[Opening Entries shown section]

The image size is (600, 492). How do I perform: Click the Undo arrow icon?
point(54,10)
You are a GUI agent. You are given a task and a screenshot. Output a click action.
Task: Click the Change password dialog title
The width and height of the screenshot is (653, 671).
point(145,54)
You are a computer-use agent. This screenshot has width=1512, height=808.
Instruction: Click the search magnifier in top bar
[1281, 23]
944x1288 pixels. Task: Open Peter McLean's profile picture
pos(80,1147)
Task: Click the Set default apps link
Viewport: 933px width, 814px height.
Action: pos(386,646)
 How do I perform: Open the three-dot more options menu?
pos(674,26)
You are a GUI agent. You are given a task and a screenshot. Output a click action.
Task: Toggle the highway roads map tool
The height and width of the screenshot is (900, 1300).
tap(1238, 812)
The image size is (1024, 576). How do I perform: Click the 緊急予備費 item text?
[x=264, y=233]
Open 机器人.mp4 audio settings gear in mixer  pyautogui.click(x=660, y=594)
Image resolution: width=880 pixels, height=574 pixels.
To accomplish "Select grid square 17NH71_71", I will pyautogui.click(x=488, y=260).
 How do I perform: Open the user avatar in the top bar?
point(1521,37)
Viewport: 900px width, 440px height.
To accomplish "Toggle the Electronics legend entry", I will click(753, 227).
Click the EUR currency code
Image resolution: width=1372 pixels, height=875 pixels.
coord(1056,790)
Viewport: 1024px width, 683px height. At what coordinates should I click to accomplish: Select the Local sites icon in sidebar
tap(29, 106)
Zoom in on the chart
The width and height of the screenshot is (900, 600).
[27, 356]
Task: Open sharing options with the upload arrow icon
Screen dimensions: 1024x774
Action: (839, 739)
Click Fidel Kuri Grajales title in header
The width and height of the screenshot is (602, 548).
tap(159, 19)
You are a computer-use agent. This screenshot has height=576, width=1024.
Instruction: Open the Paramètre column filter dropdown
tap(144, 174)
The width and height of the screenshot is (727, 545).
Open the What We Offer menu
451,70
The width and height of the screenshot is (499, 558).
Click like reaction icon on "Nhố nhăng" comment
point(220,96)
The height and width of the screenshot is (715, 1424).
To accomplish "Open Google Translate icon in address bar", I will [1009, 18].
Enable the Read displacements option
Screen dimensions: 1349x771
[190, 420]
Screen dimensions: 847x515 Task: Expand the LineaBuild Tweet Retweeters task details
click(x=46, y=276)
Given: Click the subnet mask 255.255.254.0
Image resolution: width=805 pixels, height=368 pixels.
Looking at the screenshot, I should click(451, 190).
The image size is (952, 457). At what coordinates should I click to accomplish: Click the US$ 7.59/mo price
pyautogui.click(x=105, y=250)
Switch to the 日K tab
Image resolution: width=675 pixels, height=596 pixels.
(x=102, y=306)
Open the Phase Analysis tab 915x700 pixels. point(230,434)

[Closing Entries shown section]

## [Brief]
Please make an exact copy of the lines above from the line with "Instruction: Open the" through the line with "The height and width of the screenshot is (715, 1424).", both ends included.

## [Response box]
Instruction: Open the Paramètre column filter dropdown
tap(144, 174)
The width and height of the screenshot is (727, 545).
Open the What We Offer menu
451,70
The width and height of the screenshot is (499, 558).
Click like reaction icon on "Nhố nhăng" comment
point(220,96)
The height and width of the screenshot is (715, 1424).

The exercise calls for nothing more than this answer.